It is common for children to be unhappy now and then, but prolonged misery over something as simple as not being a good reader can make a child feel angry, sad and unpopular, and can make a child want to give up trying to learn to read. The question is, what can a parent do before the problem escalates?
A Poor Reader May Stop Trying to Learn to Read
There is a big difference between clinical depression in children and normal feelings of unhappiness. Clinical depression means persistent sadness, disruptive behavior, and lack of interest in participating in normal activities. Professional help is as important and necessary for children as it is for adults when suffering from a depressive illness.
However, being sad with good reason and learning how to deal with the feelings of unhappiness is part of childhood development. Unfortunately, if your child has an ongoing problem, it means the unhappiness is ongoing, too, and you may need to intervene. A poor reader is in a situation from which he can’t escape and he is forced to participate even when at a serious disadvantage—such as being required to read in front of the class. You have to worry that your child’s unhappiness will cause him to stop making an effort.
Avoid Making the Problem Worse in Your Effort to Help
We can all understand that no one likes to take part in an activity at which they repeatedly lose, and that’s what being a poor reading feels like to a child—he is losing. It’s embarrassing to stumble over the effort of trying to read a sentence or a paragraph in front of others. It would be embarrassing for us as adults; it’s equally embarrassing for a child. The classroom is a competitive field.
- Accept That Your Poor Reader Has a Reason to be Unhappy – When your child seems sad or unhappy about reading, it doesn’t help to tell him to cheer up, suck it up, and keep trying. The message should not be, “Don’t tell me you’re unhappy; I don’t want to hear about it.” It is okay to show some sympathy and talk about your own experiences at having to try and try again to learn a new task.

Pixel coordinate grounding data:
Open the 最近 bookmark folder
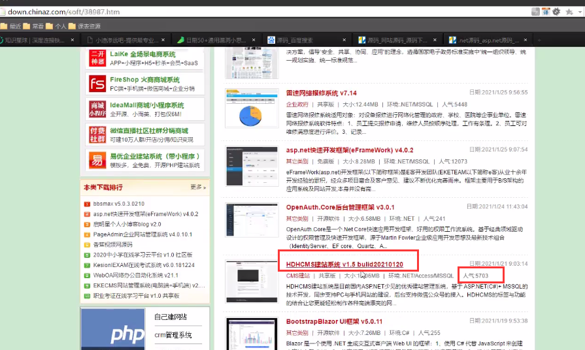Image resolution: width=585 pixels, height=350 pixels. click(x=11, y=26)
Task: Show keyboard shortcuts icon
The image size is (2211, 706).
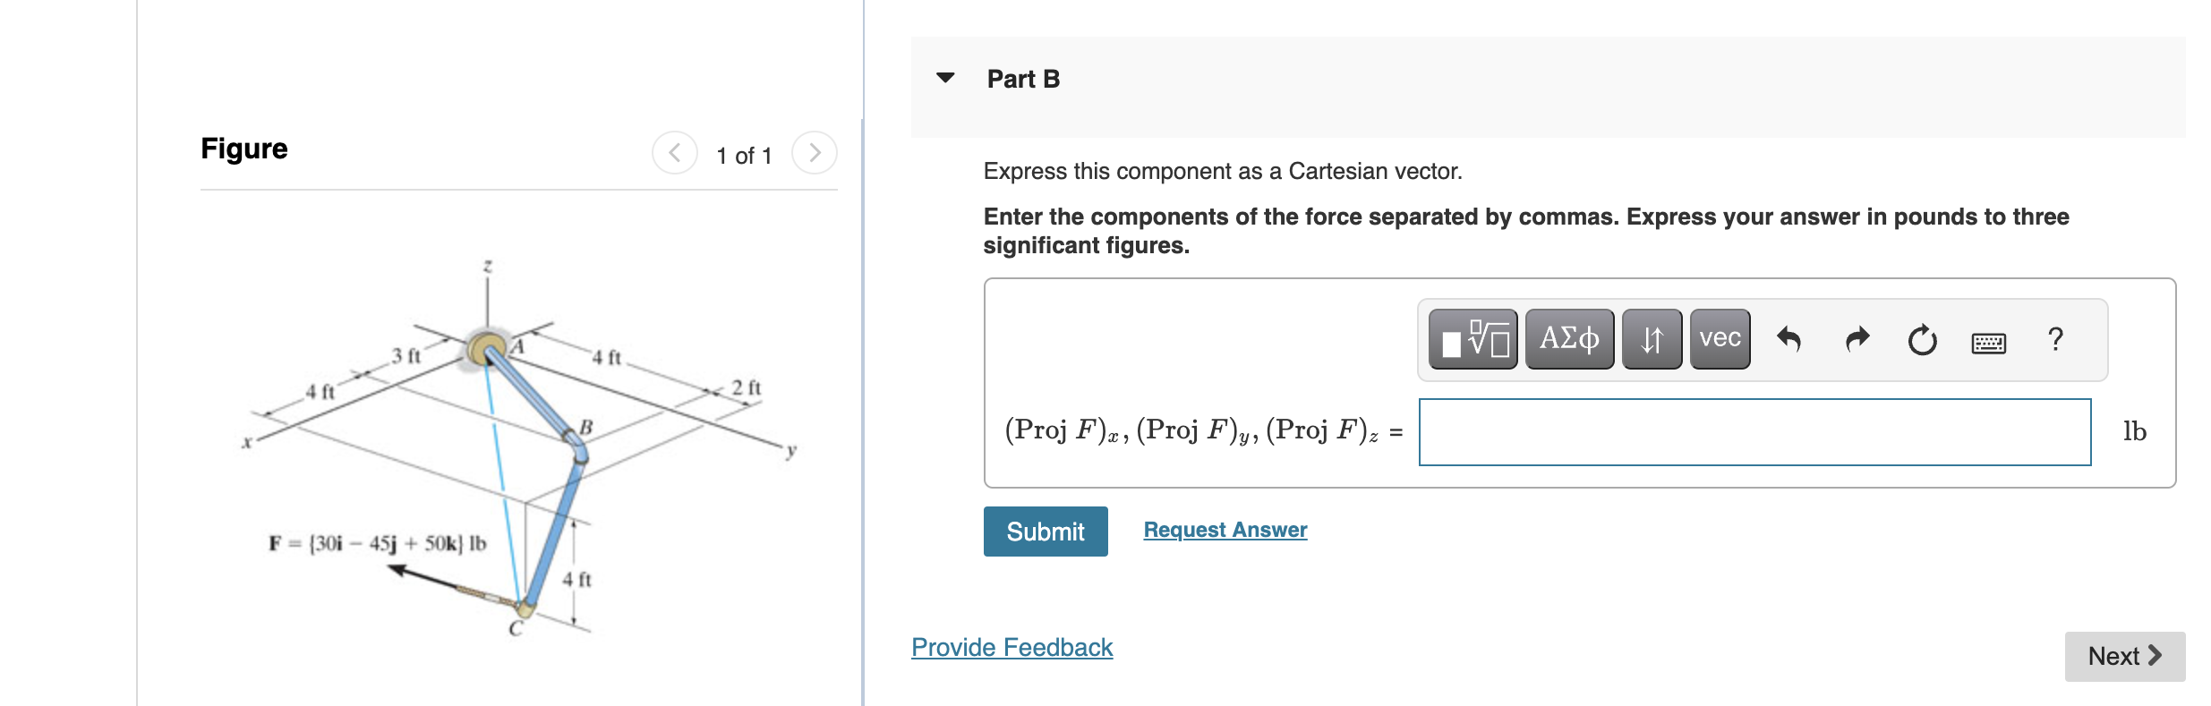Action: coord(1988,343)

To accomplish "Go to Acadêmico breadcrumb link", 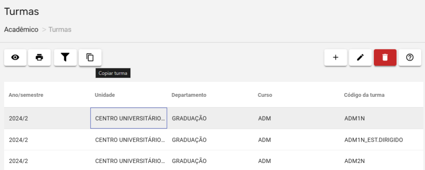I will pyautogui.click(x=21, y=30).
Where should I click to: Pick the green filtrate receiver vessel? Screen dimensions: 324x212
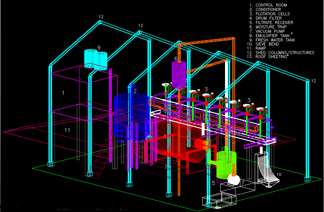226,164
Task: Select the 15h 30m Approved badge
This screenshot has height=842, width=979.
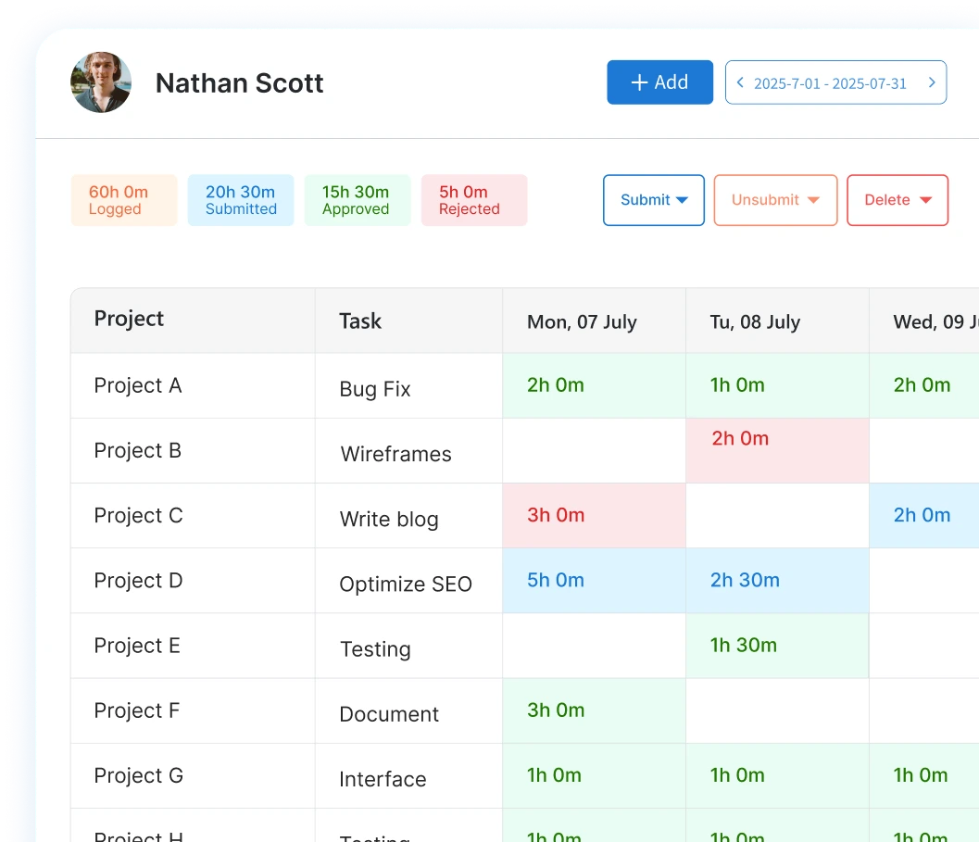Action: point(357,200)
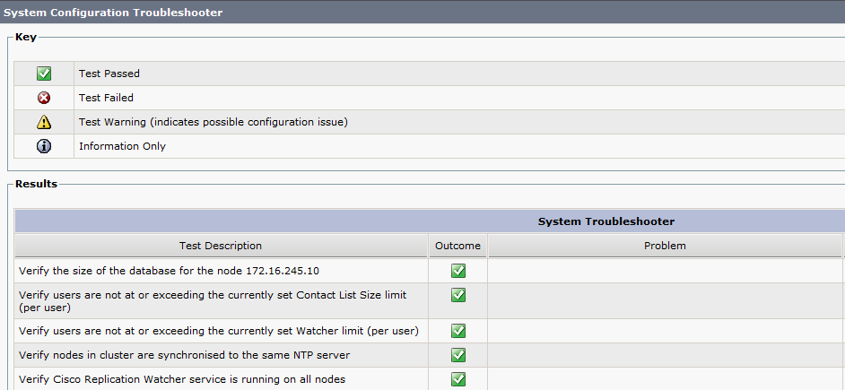Screen dimensions: 845x390
Task: Click the red Test Failed X icon
Action: (x=44, y=98)
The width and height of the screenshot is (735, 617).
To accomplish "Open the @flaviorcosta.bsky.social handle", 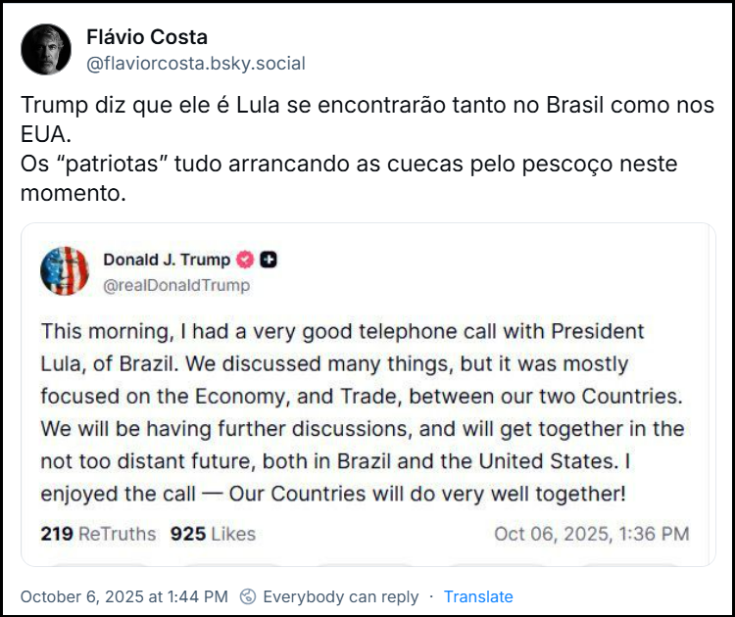I will 196,64.
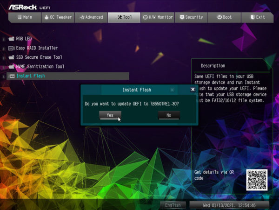Switch to the OC Tweaker tab
This screenshot has height=210, width=279.
[58, 17]
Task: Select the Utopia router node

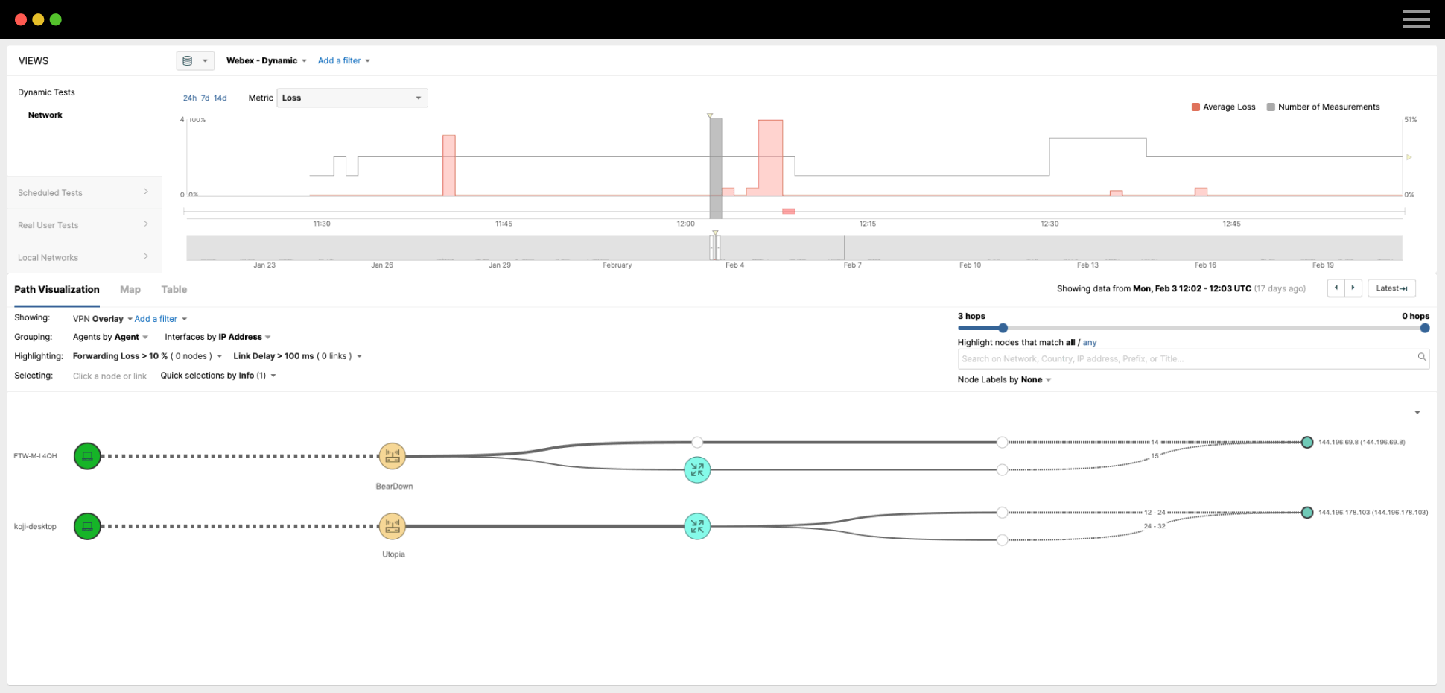Action: point(393,526)
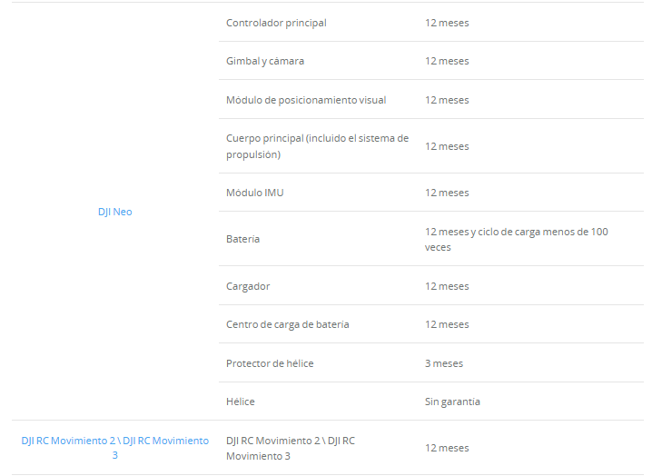652x476 pixels.
Task: Select the Cuerpo principal part description
Action: [x=317, y=146]

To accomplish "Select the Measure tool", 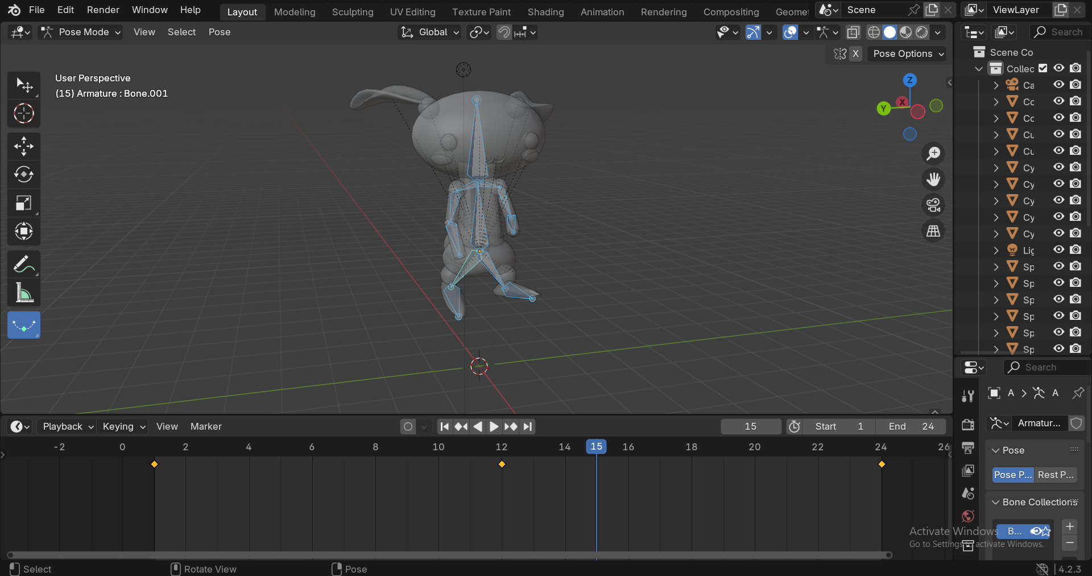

Problem set:
**1)** According to the article on poor readers, what does clinical depression in children mean? List each feature it names.
**2)** Continue the article on poor readers from its last paragraph.

Answers:
**1)**
- Persistent sadness
- Disruptive behavior
- Lack of interest in participating in normal activities

**2)**
- Resist the Impulse to Show Impatience or Irritation – Even when it seems that your child isn’t concentrating or trying, hang in there and assume he is doing his best. You may not really understand what his problem is; he may be concentrating and trying but repeatedly failing.
- Don’t Make Fun of Mistakes – No matter how hilarious the error, resist the effort to joke about the mistake, or make fun of the reader.
- Threats, Unlike Rewards, Won’t Help – If the child is unhappy with reading, threats of punishment that will be inflicted if he doesn’t “try harder” will make him more likely to develop a hatred towards mastering this very necessary skill.
Make Sure There Isn’t a Physical Problem
Attention deficit hyperactivity disorder (ADHD), obsessive-compulsive disorder (OCD), and conduct disorder (CD) are terms that are bandied about very freely in the education field today. Your child may demonstrate symptoms of any one of these disorders simply because he has trouble learning to read or because he has a minor learning problem; it doesn’t mean he actually has a disorder.
- Have His Sight Professionally Tested – Talk to an optometrist who is familiar with evaluation testing and vision therapy. Your child may have trouble reading even though he can see both far and near. Tests may show that the eyes are not aligned, eye teaming (their ability to work together) may be faulty, or eye tracking is poor. Vision therapy can correct all these problems.
- Have his Hearing Professionally Tested – You may not notice a hearing difficulty, but children who miss sounds in some parts of the hearing register have trouble pronouncing words and this affects reading skill, too.
- Have Professional Testing if the School Suggests a Learning Disorder – Teachers can recognize symptoms, but can’t actually diagnose ADHA or CD, etc. Don’t accept only a classroom opinion; request professional confirmation.
- Stay Positive – Frequently remind your child that he will learn to read and you’ll help him or you’ll arrange for someone else to help him if you can’t. Even a learning disability can be overcome.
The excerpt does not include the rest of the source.